What is needed: Every line in the entries where "list" is found should be copied.
[Exercise data — start]
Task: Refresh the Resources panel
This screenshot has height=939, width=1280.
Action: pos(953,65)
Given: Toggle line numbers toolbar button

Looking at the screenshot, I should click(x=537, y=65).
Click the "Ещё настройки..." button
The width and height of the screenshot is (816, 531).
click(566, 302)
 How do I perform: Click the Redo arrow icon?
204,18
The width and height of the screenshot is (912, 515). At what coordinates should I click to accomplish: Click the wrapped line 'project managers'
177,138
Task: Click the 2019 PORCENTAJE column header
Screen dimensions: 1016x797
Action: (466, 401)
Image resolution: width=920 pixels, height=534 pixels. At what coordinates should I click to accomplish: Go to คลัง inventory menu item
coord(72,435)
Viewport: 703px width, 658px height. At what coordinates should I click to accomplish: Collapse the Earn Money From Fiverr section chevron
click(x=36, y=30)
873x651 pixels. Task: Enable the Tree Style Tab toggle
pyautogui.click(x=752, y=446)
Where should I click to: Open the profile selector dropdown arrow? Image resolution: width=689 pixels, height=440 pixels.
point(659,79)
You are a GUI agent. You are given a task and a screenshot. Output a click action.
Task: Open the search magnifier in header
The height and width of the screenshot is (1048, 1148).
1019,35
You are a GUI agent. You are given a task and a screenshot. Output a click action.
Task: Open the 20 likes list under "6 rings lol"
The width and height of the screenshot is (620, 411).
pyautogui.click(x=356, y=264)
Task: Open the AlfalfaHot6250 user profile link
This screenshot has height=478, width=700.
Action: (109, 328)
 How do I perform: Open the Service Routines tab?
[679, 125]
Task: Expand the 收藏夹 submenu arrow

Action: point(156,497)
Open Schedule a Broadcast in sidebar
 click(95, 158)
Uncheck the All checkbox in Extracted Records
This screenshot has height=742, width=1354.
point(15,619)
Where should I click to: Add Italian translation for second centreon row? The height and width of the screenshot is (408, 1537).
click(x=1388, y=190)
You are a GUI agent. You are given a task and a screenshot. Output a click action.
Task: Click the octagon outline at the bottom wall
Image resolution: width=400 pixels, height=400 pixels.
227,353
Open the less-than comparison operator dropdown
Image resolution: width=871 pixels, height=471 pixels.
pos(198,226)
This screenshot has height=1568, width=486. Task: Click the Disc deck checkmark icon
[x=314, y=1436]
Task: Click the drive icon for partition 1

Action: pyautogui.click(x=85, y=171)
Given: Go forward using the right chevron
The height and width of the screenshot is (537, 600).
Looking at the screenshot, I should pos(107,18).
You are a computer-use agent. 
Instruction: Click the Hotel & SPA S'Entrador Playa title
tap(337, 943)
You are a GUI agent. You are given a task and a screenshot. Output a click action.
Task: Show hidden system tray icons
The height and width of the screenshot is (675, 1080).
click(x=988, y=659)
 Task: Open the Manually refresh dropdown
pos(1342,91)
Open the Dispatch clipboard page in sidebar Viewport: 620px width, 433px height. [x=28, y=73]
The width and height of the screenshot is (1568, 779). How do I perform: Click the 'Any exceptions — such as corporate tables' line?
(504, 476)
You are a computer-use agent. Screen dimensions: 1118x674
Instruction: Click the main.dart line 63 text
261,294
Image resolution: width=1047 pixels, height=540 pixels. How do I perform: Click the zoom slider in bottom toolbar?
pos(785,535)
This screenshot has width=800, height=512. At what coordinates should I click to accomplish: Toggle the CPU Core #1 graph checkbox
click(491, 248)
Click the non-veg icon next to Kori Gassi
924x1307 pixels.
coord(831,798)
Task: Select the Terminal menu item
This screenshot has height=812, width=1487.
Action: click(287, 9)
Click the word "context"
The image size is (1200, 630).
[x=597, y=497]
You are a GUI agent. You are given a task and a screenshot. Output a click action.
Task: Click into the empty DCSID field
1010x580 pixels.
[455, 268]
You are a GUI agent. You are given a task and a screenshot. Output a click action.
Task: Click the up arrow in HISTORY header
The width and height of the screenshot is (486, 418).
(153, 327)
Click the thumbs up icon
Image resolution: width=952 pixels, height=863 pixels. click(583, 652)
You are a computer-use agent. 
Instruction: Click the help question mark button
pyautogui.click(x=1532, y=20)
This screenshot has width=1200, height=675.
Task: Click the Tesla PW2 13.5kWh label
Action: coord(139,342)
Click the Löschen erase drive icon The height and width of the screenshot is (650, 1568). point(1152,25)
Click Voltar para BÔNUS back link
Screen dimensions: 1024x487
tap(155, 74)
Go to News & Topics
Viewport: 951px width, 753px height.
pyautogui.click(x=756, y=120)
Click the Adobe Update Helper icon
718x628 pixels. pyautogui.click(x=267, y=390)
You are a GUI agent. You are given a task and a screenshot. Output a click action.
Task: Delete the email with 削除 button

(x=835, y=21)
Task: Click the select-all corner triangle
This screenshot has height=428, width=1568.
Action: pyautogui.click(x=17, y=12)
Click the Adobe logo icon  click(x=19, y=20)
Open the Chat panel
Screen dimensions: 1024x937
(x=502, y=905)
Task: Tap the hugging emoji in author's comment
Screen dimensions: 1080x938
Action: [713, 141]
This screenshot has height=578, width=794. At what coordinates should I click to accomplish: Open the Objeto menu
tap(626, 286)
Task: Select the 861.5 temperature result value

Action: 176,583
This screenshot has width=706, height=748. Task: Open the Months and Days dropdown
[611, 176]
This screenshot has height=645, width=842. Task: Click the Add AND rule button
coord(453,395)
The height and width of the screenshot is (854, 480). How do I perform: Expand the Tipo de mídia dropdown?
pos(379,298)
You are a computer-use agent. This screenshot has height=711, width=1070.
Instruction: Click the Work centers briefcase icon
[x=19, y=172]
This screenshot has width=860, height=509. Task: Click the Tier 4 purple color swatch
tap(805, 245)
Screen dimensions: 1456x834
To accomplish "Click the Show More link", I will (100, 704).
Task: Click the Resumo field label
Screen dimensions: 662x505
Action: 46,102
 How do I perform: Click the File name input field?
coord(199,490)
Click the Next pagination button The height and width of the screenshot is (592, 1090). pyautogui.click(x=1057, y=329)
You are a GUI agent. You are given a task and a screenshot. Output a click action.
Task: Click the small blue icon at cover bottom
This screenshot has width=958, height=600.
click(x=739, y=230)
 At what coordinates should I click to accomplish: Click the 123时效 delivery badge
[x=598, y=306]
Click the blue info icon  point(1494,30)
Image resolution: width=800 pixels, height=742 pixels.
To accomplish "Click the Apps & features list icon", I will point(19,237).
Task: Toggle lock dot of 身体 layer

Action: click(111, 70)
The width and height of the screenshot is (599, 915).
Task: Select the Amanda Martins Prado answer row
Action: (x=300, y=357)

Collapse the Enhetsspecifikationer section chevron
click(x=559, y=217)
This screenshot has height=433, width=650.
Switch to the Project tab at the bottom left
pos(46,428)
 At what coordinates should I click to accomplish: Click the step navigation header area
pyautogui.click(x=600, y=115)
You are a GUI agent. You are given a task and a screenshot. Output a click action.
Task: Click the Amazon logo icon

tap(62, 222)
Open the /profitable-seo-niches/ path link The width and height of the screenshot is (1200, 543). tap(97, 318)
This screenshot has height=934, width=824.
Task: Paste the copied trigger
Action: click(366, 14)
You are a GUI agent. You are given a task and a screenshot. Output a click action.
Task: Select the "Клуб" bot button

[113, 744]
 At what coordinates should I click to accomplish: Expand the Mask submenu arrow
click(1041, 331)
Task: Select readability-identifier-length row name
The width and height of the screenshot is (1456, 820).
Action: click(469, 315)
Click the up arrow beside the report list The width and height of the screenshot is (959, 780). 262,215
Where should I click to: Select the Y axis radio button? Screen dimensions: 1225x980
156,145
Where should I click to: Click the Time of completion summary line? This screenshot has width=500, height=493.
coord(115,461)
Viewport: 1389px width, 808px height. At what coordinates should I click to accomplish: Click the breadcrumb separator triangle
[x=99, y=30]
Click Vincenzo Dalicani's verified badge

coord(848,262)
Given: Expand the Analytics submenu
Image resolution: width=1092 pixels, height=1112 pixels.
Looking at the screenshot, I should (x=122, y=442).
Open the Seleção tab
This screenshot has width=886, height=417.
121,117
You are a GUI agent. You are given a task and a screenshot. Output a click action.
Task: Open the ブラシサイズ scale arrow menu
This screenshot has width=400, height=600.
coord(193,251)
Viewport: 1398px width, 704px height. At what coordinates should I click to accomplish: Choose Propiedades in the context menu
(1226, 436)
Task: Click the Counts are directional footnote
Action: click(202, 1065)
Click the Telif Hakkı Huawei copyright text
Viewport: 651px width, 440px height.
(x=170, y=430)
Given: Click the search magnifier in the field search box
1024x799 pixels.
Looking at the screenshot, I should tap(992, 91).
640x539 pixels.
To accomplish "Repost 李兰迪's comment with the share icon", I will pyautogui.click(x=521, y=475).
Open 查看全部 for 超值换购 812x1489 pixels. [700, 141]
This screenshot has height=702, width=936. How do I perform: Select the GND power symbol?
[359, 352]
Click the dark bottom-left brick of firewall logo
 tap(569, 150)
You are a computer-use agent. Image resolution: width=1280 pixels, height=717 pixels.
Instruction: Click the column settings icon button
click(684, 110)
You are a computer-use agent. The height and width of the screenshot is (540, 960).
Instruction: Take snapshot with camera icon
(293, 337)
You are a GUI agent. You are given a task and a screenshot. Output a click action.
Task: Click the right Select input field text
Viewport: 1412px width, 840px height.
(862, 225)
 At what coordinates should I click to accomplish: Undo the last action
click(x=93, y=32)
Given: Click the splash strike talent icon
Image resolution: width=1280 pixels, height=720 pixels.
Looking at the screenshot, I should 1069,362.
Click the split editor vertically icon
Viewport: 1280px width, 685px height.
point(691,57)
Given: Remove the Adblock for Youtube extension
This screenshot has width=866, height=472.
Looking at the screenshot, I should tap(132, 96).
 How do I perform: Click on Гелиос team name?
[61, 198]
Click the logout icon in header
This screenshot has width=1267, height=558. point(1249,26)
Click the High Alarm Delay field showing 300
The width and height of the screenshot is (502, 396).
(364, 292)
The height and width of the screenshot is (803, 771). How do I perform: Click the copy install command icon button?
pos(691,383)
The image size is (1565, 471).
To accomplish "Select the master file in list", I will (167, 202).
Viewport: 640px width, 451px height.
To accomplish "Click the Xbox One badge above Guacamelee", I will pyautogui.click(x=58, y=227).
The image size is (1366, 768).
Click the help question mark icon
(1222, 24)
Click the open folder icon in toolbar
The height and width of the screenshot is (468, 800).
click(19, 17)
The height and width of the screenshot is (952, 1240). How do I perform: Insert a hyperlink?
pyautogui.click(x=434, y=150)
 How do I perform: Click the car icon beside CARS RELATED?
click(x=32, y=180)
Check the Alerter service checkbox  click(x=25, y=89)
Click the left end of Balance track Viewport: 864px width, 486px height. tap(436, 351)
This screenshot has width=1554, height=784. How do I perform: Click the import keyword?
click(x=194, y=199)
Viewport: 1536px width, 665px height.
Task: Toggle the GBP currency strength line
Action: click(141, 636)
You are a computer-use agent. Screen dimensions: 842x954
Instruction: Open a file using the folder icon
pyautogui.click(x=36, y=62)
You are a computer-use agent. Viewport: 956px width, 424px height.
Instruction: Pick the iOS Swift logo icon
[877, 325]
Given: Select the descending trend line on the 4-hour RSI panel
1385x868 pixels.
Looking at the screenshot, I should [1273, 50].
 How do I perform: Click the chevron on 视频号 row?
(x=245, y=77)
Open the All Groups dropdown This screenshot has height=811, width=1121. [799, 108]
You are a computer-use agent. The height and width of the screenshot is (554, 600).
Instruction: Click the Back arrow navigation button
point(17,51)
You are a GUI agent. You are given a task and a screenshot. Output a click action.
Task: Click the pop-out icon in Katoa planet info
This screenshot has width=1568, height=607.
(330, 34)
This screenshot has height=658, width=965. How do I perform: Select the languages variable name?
[Exercise data — finish]
Solution to the exercise:
Task: Open the 20 likes list under "6 rings lol"
To accomplish "Click the Apps & features list icon", I will point(19,237).
Click the up arrow beside the report list The width and height of the screenshot is (959, 780). 262,215
To accomplish "Select the master file in list", I will (167, 202).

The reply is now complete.